During the reporting period four C-130 Hercules and two Buffalo aircraft delivered food aid out of Lokichoggio, and one C-130 Hercules and one Ilyushin-76 operated out of El Obeid and Khartoum respectively.

During the week, 651 MT of food was delivered by air from north sector locations, a decrease of 46% over the previous week. The decrease was due to the interruption of activities for two days due to lack of jet fuel. The operations of WFP-contracted commercial carriers were also interrupted for the same reason. Food was delivered to Baar (180 MT), Malual Bai (72 MT), Gok Machar (36 MT), Adet (54 MT), Akak (54 MT), Mangar Angui (36 MT), Amou (18 MT), Majakliet (18 MT) in southern sector and airlifted to Wau (183 MT) in northern sector.

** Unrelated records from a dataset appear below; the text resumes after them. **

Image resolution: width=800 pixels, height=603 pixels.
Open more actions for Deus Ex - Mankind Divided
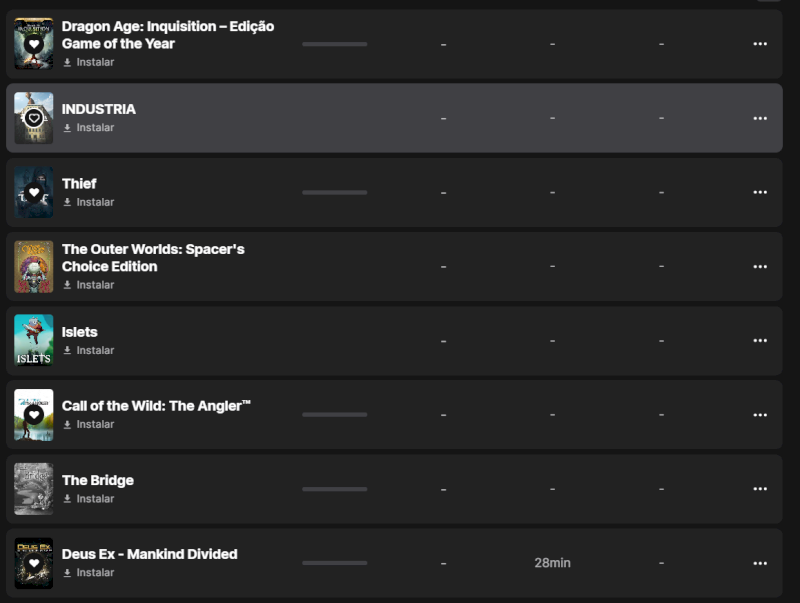pos(760,563)
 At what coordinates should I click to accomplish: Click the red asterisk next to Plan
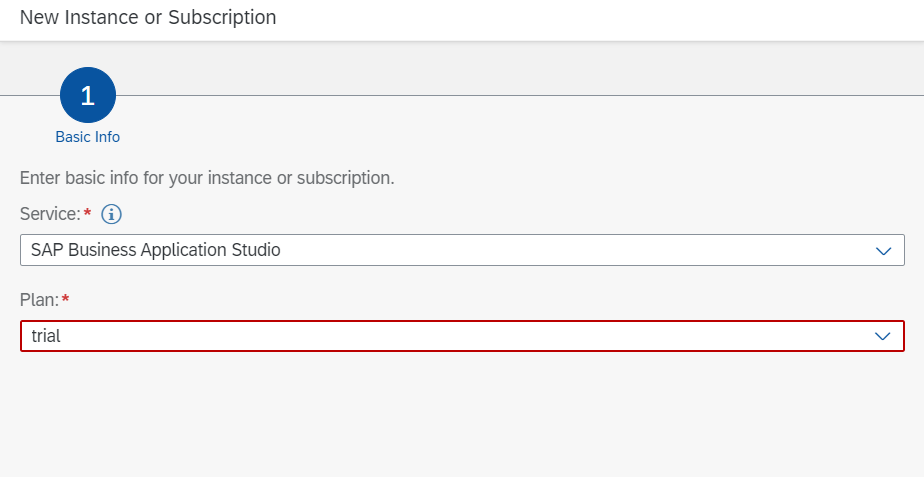pyautogui.click(x=66, y=299)
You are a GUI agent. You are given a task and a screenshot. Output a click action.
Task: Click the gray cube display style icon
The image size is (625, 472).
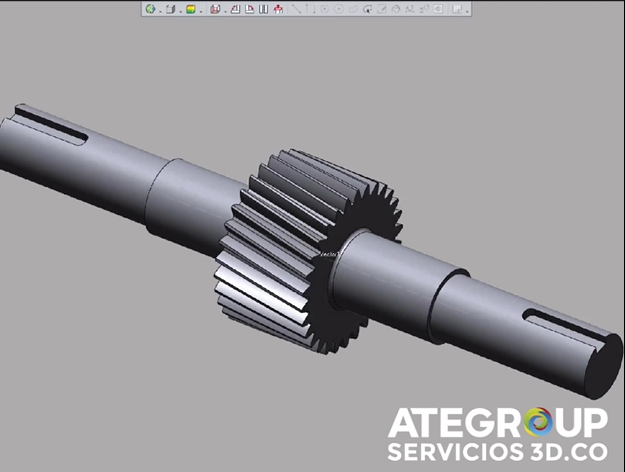click(170, 9)
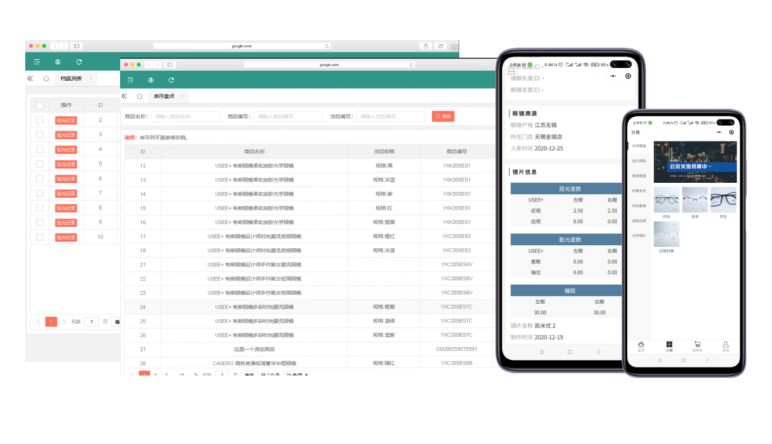772x444 pixels.
Task: Open the cart icon in phone bottom bar
Action: click(x=697, y=345)
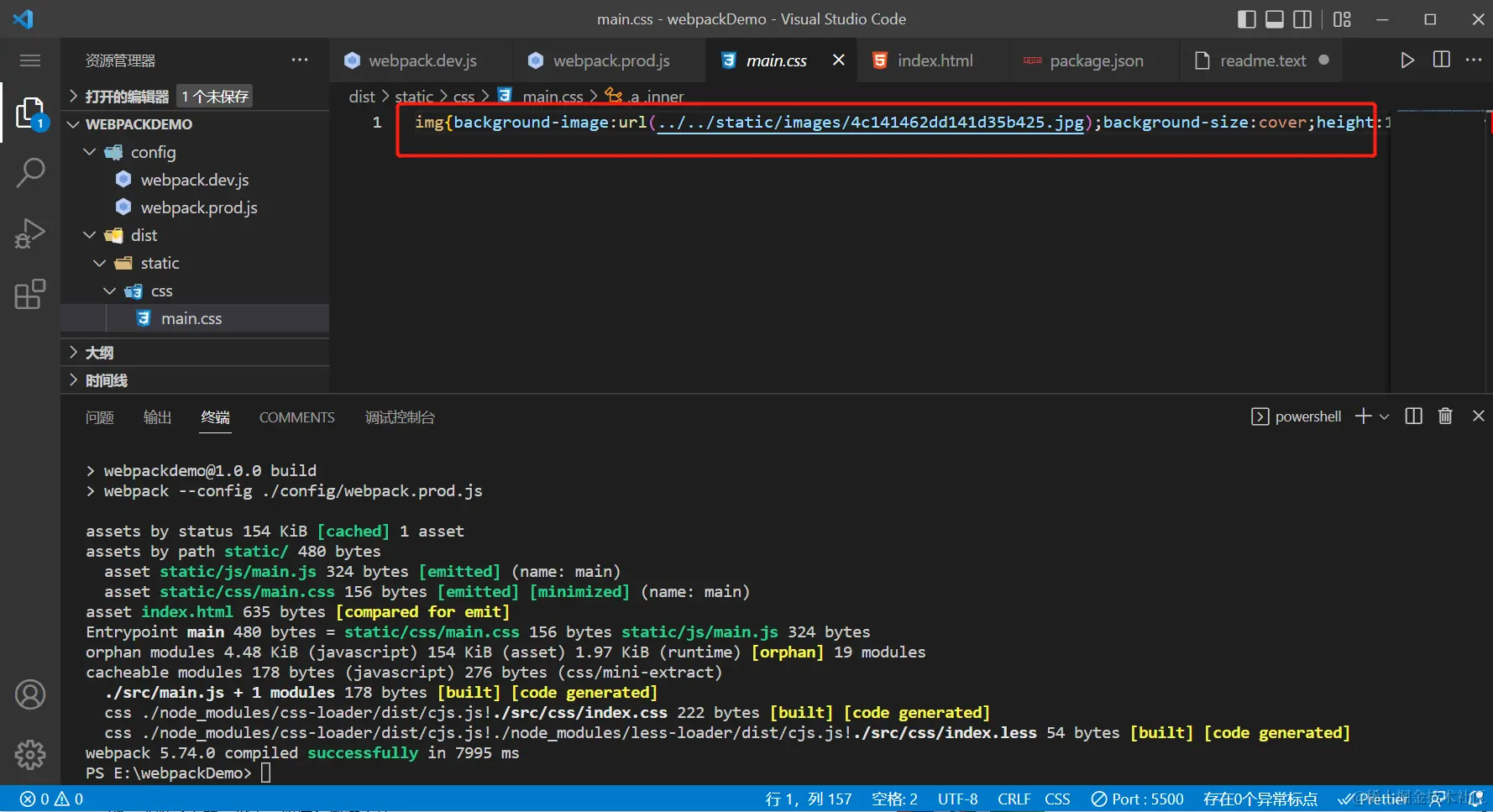Change the CRLF line ending setting
The height and width of the screenshot is (812, 1493).
point(1014,799)
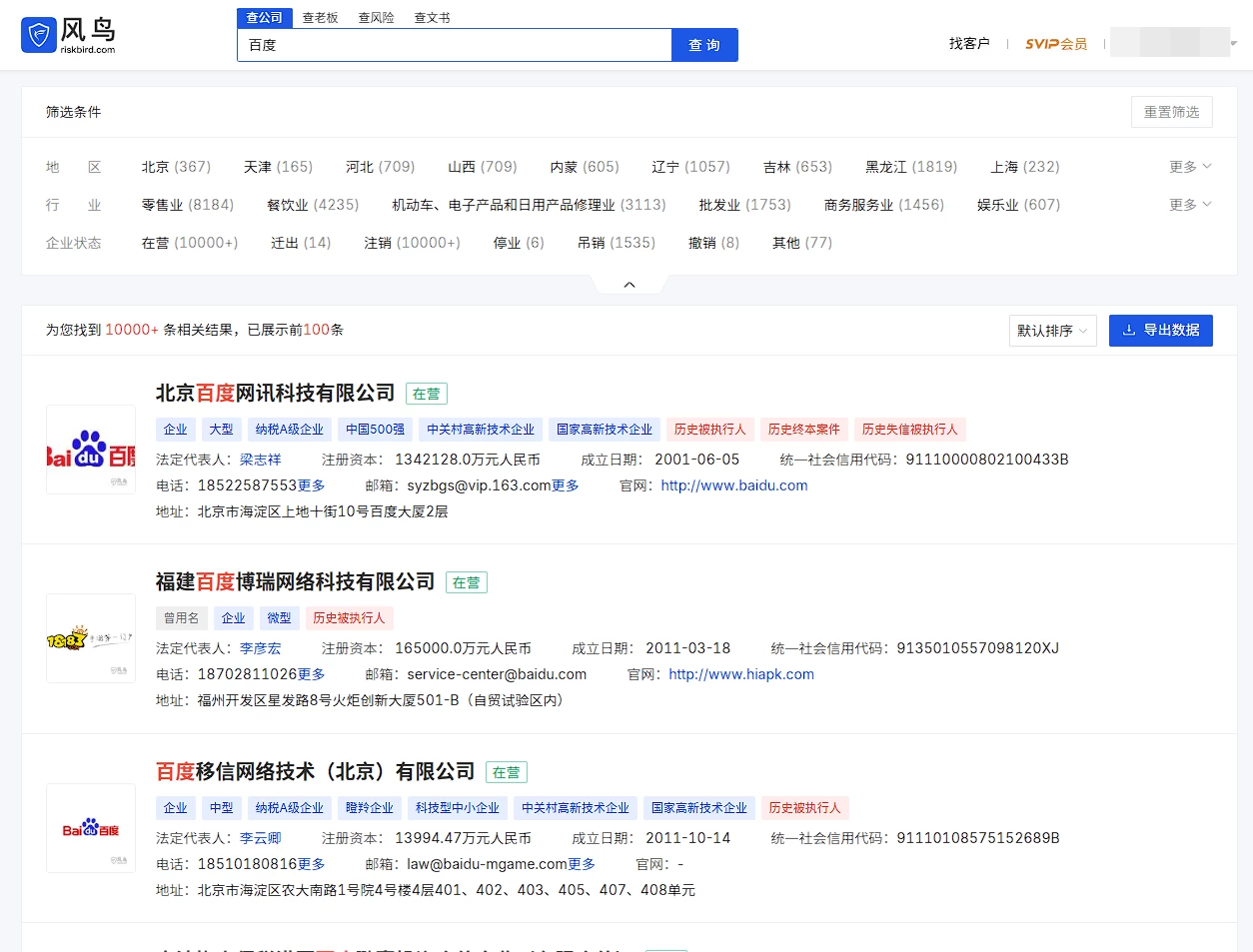Reset filters with 重置筛选 button
The image size is (1253, 952).
pyautogui.click(x=1171, y=112)
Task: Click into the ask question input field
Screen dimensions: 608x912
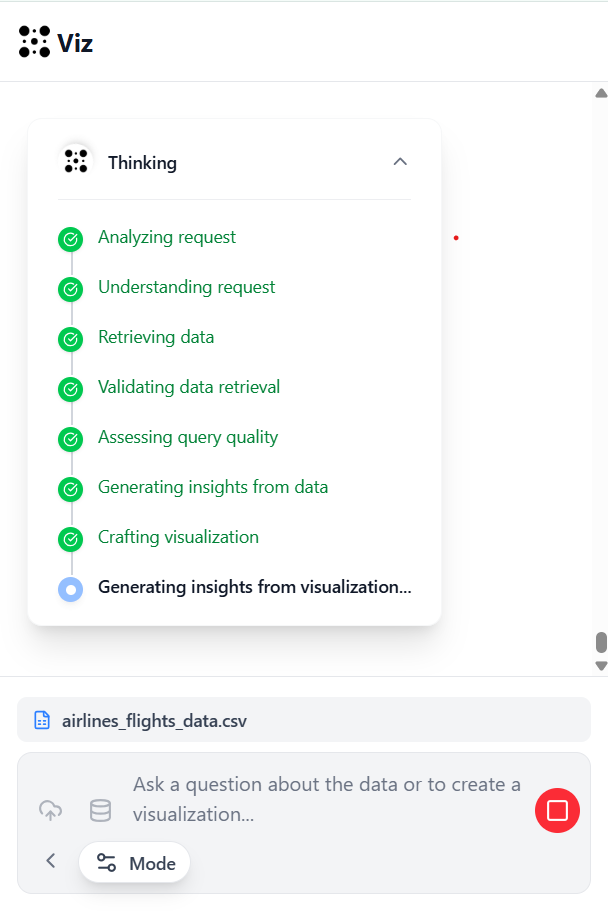Action: coord(330,799)
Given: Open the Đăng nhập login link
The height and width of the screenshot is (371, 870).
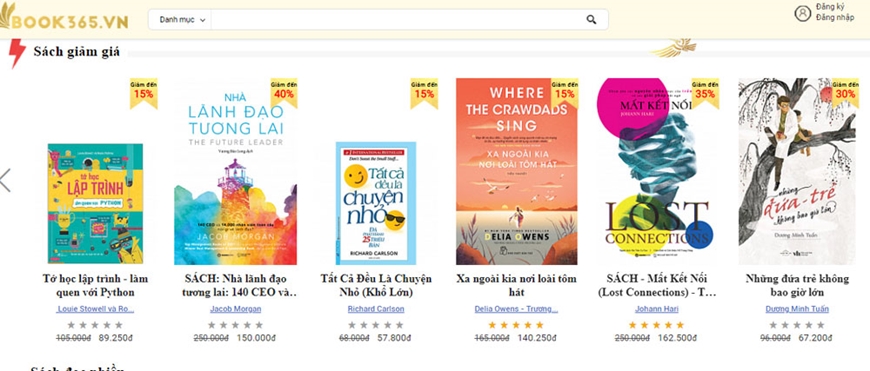Looking at the screenshot, I should pos(834,17).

A number of airstrips were recently opened - three in Aweil West County, one in Gogrial County and two in Twic County, Bahr el Ghazal, as well as two in Western Upper Nile - thereby helping to decentralise operations in these counties and reduce walking distances to distribution sites.

During the reporting period, WFP staff carried out a road survey in Kapoeta County, Eastern Equatoria to identify which road sections could be improved through food-for-work initiatives.

Two workshops attended by a total of 37 WFP staff were completed during the week. The workshops introduced participants to WFP's electronic system for commodity tracking and management. The system, entitled Commodity Movement Processing and Analysis System (COMPAS), was installed in Sudan in mid November. The system provides comprehensive information on food commodities from when are received in-country to the day they are distributed.


Kassala: A WFP security assessment conducted in five settlements in southern Hamashkoreib province indicated that the situation had improved enough for humanitarian activities to be carried out. Based on these findings, WFP is planning to conduct a food needs assessment in these areas. The presence of landmines will not permit the assessment in several other locations in the northern parts of the province. Humanitarian agencies estimate that there are over 30,000 IDPs in Hamshkoreib who cannot be reached due to insecurity in the province. The IDPs were displaced by insecurity from villages near the border with Eritrea. The villages covered in the assessment are about 50 km from Kassala. However, the area is difficult to access since the Kassala-Port Sudan road is closed to UN agencies due to insecurity associated with rebel activity.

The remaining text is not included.